As many Nevada residents may know, structuring an estate might not be simple. One of the most important considerations is whether to establish a trust in addition to a will. For some, a trust may be a good option.
Having a trust may spare the beneficiaries the nuisances associated with the probate process. For example, the assets in the will are publicly accessible because it is reviewed by the courts. It may also cause problems among heirs since they may disagree about another heir’s legacy. This may result in family disagreements and legal issues.
Another problem with probate is cost. Depending on the state, the amount the estate will pay to cover probate fees may be daunting. In some cases, the fee is based on the estate’s size. Checking into the cost before deciding whether to use a trust to supplement a will may be beneficial.
There are ways to reduce the cost of probate.
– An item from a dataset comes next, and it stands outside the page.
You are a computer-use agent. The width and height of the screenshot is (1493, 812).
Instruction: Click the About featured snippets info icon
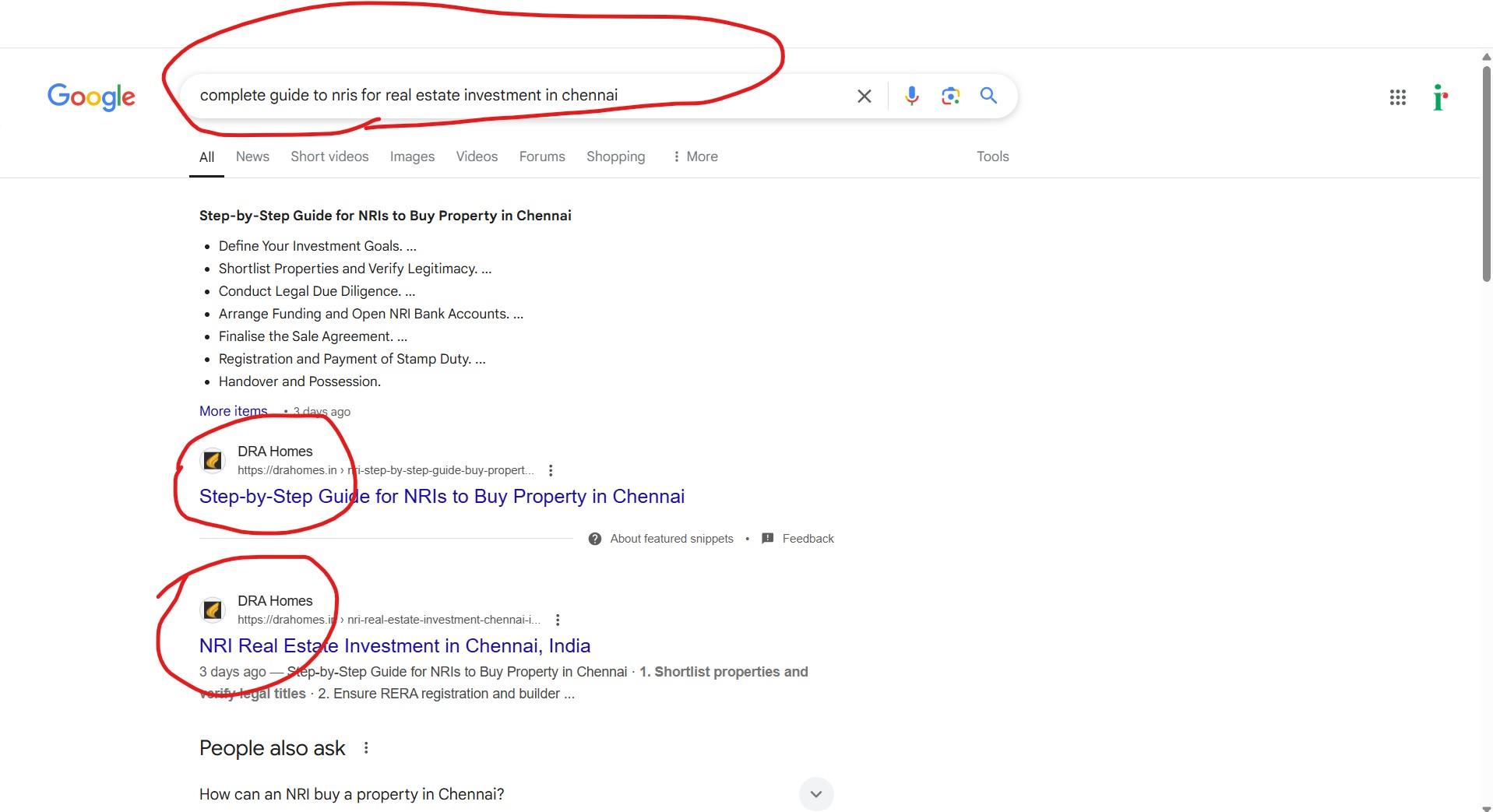tap(594, 538)
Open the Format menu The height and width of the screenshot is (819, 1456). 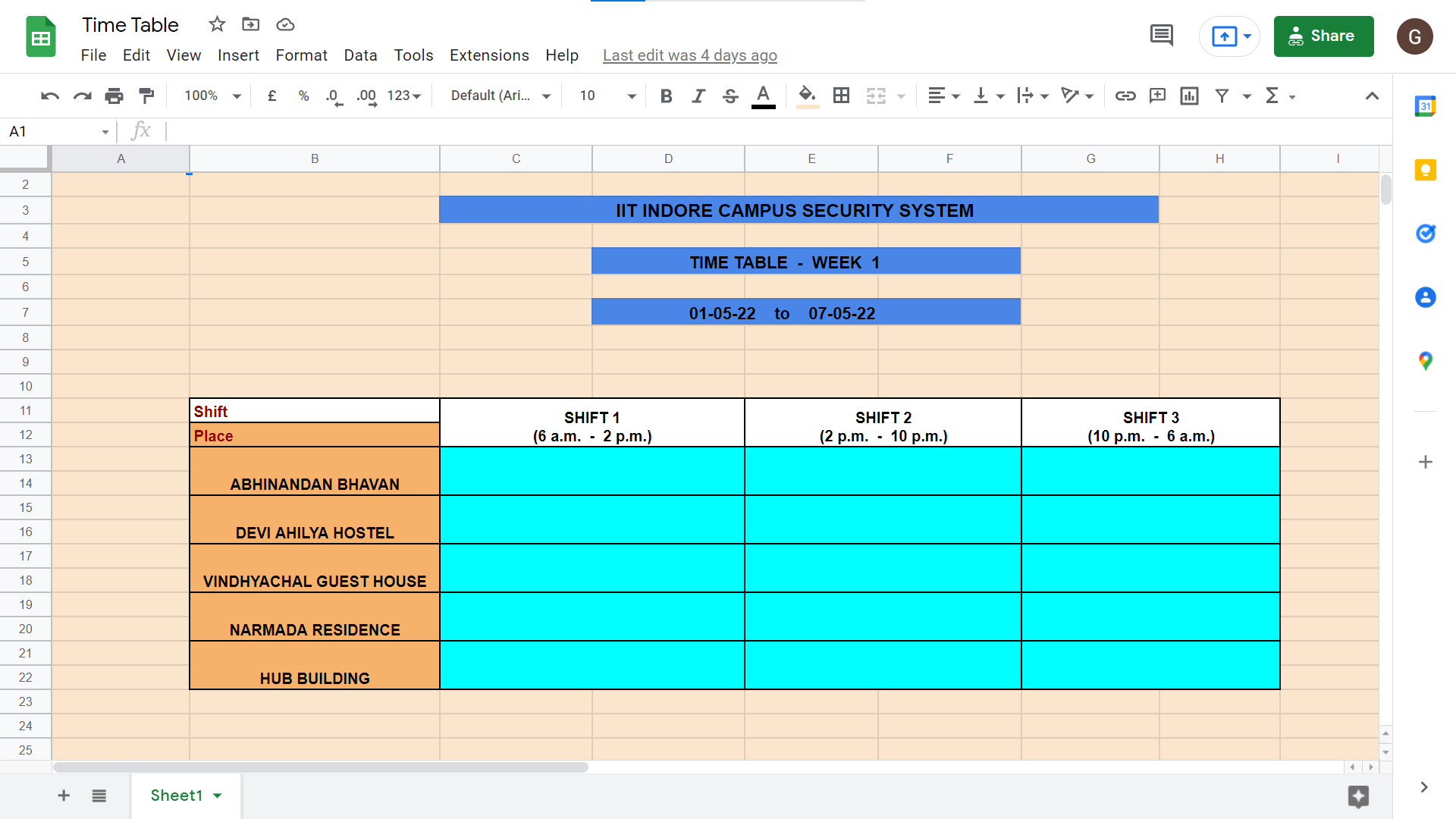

Simplified probate is useful for estates under a certain amount. Another option is designating estate items to be transferred directly to a beneficiary upon the owner’s death. In some states, bank accounts, vehicles and real estate may be turned over to a beneficiary without court supervision. All the heir needs to do is present a death certificate along with identification to initiate transfer.
There are instances when a trust is preferable. A special needs trust centers on making sure that a child or adult who is unable to care for himself or herself has support after their caretaker dies. In addition, direct inheritance may interfere with funds they are able to procure from the government.
An attorney may be able to add insight to the options available for inheritance and the rationale behind the establishment of a trust in addition to a will. If an estate is subject to taxes, the attorney may help by devising an appropriate strategy.